I Am Not Madame Bovary

If you want the simplistic Hollywood analogy, I Am Not Madame Bovary is the Chinese equivalent of Steven Spielberg directing Jennifer Lawrence in an awards friendly literary adaption. The ‘Spielberg’ is Feng Xiaogang, one of China’s most commercially successful directors (Cell Phone, Aftershock). The ‘J-Law’ is Fan Bingbing, debatably the country’s biggest female star (she also played Blink in X-Men Days Of Future Past). Together, they have joined up to adapt Liu Zhenyun’s novel I Am Not Pan Jinlian (Flaubert’s adulterous Madame Bovary is the Western equivalent of Pan Jinlian) about the damaging effects of bureaucracy on ordinary lives. The result is a mixed bag; a strong central performance and sharp touches undone by patience-testing storytelling and a distancing technical gimmick.

A strong central performance and sharp touches undone by patience-testing storytelling and a distancing technical gimmick.

At it’s heart, I Am Not Madame Bovary is one woman’s crusade against slut shaming. Li Xuelian, or Lian (Fan), a poorly educated villager, ‘fakes’ a divorce from her husband Qin (Li Zonghan) in order to gain a second property only available to singles with the idea they will remarry once the paperwork has gone through. However, her ex takes up with another woman, denouncing Lian as immoral and leaving her in the cold. In response, Lian begins a ten-year crusade — taking the fight to a judge, the county chief, the mayor right up to the National People’s Congress — to get the government to officially recognise she has been wronged by Qin.

I Am Not Madame Bovary

It’s a slow, repetitive and sprawling flick that is completely overawed by Feng’s ballsy decision to play with aspect ratio: most of the film is shot in a circular frame (imagine 98% of a movie down the barrel of the James Bond title sequence) that hints at traditional Chinese art but hurts as much it helps. The ploy provides some powerful moments — an off-screen rape — but also denies the emotional wallop provided by a close up of Fan Bingbing’s face. The scenes in Beijing are shot in a mobile phone ratio seemingly to etch the difference between ancient and modern lifestyles.
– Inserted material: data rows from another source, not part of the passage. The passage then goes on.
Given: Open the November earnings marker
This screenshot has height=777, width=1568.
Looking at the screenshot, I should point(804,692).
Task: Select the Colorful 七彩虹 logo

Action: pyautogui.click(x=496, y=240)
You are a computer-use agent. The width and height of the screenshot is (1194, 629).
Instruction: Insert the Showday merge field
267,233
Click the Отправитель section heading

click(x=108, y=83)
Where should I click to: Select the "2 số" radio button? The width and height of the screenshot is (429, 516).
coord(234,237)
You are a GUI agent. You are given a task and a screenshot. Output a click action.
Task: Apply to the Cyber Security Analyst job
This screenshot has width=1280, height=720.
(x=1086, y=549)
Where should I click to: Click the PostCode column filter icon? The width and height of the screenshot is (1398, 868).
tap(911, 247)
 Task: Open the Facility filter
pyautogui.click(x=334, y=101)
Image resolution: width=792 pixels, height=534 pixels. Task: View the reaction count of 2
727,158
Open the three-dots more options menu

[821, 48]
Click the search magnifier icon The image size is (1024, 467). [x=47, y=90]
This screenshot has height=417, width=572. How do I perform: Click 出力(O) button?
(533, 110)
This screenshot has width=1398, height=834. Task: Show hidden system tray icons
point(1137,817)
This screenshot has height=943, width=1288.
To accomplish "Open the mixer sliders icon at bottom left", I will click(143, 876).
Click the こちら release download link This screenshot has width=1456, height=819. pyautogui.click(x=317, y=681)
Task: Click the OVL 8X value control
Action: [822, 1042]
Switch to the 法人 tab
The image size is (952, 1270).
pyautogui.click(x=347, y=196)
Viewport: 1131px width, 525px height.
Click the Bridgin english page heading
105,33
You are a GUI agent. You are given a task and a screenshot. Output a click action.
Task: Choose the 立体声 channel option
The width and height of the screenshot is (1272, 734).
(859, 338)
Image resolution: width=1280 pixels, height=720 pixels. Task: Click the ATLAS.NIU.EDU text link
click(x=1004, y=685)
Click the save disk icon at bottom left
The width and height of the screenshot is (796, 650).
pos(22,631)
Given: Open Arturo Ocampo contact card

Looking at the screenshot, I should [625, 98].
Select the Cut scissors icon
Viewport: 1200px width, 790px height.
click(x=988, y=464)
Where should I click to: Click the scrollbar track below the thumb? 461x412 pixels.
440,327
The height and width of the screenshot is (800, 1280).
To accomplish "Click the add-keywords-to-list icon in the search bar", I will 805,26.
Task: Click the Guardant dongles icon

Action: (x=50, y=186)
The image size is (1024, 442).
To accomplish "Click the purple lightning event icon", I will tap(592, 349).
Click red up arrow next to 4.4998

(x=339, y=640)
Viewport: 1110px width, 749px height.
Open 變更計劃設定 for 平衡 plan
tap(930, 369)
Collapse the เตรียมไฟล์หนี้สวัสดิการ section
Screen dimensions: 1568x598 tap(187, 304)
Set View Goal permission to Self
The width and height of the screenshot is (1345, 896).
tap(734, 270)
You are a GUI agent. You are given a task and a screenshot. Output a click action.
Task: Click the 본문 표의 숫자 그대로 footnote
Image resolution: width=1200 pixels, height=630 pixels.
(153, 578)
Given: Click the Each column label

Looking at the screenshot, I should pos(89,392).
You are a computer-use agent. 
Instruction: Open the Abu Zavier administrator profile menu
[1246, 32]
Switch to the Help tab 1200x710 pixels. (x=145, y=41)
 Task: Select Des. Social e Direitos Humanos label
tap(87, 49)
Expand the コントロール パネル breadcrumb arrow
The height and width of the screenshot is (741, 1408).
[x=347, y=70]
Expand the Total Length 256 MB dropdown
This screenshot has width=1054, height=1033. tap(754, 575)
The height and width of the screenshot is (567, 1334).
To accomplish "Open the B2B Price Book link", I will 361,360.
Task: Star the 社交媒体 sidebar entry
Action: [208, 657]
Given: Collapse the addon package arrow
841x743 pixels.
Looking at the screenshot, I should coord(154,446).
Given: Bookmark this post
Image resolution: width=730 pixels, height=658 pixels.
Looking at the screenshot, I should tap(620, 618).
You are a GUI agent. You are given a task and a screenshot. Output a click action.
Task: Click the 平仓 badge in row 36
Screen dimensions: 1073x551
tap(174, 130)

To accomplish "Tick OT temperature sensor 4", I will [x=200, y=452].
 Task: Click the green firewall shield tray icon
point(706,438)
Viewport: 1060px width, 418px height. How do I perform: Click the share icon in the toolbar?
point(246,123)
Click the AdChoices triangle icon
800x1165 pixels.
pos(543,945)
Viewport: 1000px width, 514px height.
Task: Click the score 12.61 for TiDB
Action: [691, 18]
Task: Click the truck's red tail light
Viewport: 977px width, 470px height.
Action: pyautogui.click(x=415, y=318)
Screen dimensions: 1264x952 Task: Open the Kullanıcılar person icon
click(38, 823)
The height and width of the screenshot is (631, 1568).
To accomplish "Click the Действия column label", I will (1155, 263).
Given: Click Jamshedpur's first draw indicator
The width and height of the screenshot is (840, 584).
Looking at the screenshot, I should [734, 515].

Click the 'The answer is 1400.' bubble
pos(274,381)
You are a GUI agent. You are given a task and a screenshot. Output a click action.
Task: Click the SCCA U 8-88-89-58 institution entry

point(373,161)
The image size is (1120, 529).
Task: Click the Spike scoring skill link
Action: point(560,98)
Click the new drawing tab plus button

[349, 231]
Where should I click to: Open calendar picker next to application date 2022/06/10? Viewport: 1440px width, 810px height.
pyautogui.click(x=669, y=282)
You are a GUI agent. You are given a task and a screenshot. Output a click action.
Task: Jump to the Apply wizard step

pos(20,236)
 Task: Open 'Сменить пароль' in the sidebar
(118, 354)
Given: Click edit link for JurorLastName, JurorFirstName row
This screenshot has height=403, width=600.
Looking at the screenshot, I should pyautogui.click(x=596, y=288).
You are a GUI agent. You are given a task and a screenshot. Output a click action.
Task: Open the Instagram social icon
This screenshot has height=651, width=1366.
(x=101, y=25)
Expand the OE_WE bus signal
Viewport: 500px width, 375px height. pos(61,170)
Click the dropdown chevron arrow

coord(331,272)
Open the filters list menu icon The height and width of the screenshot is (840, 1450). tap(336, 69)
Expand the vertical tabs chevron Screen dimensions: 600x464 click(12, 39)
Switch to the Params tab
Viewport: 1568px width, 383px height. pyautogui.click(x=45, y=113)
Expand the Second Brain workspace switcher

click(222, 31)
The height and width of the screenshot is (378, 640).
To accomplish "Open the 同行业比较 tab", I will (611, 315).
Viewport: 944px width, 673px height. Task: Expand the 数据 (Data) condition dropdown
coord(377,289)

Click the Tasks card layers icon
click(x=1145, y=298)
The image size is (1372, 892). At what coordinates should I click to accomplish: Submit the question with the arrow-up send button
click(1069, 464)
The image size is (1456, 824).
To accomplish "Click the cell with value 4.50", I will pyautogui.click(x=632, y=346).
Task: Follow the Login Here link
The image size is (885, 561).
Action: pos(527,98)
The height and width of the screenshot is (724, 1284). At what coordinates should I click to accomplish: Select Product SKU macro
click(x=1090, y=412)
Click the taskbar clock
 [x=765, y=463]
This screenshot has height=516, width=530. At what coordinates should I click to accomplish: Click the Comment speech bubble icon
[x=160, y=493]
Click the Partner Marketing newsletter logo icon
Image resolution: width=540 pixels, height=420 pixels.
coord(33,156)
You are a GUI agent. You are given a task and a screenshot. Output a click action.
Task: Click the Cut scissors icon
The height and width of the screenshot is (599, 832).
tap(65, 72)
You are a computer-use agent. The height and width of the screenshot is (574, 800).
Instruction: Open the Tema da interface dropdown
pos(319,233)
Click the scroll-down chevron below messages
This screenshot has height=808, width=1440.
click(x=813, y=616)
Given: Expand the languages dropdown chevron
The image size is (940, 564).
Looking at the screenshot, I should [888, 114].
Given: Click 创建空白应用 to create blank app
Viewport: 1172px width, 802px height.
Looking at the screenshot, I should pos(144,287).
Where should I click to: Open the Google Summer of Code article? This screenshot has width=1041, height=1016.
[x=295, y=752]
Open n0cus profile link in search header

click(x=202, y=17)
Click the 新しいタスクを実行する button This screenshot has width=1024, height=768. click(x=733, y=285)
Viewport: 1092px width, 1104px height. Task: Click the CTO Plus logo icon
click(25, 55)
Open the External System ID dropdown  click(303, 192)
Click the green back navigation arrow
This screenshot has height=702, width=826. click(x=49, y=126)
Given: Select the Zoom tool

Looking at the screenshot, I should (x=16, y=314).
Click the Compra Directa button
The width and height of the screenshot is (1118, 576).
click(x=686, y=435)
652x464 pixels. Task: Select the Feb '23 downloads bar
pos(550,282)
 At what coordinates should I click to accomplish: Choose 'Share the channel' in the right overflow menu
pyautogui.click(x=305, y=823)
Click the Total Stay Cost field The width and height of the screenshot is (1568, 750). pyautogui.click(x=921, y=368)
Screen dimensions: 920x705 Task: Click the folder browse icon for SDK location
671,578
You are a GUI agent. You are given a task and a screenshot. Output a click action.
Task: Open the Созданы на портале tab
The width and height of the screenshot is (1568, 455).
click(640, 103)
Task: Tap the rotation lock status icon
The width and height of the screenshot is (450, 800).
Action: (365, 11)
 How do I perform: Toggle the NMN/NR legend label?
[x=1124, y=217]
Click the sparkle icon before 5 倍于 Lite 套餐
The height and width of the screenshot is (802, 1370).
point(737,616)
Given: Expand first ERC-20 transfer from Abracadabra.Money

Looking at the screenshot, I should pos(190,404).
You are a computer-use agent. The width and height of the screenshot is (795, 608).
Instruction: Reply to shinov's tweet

It’s risky, interesting stuff but doesn’t pull off the gamble with the élan of Mommy or The Grand Budapest Hotel

Still there’s a lot to like in Madame Bovary. There are shards of smart satirical comedy, especially in the fawning delegates within the National People Congress. Doing the kind of glamming down so beloved by Oscar, Fan is by turns low-key, then furious, then funny. It’s also bizarrely touching when we learn the real reason for Lian’s real motivation for the seemingly pointless pursuit. At this point Feng finally cuts to full widescreen, hinting at the film it might have been.

I Am Not Madame Bovary is built on a strong performance by Fan Bingbing and a caustic eye toward bureaucracy. But the good work is undone by a lack of focus and a counter-productive technical gimmick.